Sen. Adam Morfeld’s proposal to allow voters to take selfie photos at their voting precincts that display their ballots and how they voted and show the photos on social media bumped into opposition Thursday from the secretary of state’s office. Deputy Secretary of State Neal Erickson told the Legislature’s Government, Military and Veterans Affairs Committee that it would be “bad public policy” to share photos online that “may well influence how others vote” and cautioned that the practice “could be used by partisan activists.” The broader concern is “preventing fraud at the voting booth,” Erickson said.
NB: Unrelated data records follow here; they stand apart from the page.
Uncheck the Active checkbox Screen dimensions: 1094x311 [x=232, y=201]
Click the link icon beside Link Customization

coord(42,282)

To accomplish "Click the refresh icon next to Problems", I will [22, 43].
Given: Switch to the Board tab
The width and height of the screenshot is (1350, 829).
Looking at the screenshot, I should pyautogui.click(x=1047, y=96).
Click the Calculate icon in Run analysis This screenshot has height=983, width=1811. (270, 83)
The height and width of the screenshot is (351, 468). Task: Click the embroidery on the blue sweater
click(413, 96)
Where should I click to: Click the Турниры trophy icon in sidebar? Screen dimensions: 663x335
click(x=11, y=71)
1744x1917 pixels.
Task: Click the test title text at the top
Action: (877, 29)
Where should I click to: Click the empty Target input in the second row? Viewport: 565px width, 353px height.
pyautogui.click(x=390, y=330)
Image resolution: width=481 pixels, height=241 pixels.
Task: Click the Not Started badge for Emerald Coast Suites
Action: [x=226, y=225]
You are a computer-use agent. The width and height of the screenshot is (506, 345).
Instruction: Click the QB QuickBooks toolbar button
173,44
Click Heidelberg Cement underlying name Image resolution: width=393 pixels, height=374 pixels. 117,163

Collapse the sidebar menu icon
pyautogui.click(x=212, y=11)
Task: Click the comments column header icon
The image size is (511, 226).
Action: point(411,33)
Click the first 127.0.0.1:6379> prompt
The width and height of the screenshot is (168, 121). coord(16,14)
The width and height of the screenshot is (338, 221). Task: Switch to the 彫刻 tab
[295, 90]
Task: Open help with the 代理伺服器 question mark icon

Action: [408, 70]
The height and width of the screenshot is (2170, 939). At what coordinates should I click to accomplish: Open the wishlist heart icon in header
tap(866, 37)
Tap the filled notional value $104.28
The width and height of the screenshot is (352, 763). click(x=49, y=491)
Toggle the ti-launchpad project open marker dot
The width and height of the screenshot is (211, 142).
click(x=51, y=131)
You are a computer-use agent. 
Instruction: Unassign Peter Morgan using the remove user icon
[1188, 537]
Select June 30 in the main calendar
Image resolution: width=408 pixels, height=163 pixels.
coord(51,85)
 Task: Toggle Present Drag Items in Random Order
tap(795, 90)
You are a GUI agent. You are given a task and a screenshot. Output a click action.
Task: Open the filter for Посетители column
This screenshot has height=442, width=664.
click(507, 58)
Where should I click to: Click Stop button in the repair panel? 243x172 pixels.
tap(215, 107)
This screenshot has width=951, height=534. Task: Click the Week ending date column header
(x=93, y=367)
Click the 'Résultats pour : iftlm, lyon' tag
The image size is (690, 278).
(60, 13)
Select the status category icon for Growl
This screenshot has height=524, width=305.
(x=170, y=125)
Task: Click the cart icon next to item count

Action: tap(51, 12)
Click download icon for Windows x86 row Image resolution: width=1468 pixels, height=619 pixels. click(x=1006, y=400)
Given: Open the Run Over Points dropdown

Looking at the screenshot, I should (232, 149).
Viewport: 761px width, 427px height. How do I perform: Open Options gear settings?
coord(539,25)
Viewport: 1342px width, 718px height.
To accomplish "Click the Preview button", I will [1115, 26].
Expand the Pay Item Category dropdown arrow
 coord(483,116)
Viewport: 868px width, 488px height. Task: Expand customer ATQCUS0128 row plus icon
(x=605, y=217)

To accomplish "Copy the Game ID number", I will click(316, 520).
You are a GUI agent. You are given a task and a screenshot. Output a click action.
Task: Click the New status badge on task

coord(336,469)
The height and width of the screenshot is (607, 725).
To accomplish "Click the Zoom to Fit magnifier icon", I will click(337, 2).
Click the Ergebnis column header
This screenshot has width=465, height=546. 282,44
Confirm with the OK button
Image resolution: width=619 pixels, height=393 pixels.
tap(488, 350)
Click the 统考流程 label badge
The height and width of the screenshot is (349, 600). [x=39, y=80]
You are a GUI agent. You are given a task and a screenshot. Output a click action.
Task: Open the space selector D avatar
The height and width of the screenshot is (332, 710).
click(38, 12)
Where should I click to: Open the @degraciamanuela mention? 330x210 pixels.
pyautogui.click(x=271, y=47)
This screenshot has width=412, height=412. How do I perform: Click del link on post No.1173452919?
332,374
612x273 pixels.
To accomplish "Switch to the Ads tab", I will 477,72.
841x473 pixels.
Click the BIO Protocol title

In response, both Morfeld, a Lincoln senator, and Committee Chairman John Murante of Gretna said people have a constitutional right to express themselves and to attempt to influence how others may vote. “It’s no different than orally encouraging people to vote for candidates you support,” Morfeld said. “Freedom of expression is a protected fundamental constitutional right.”
Asked Murante: “Why should we deter Nebraskans (from) 1st Amendment political speech? Why constrain this?”
It’s no different, he said, than “when I go door-to-door to encourage people how to vote.”
Morfeld said the bill (LB787) is designed to allow voters to take photos of themselves with their ballots in an effort to “encourage, tech-savvy younger people, and others, to participate in the excitement of the civic process (and) encourage others to do so.”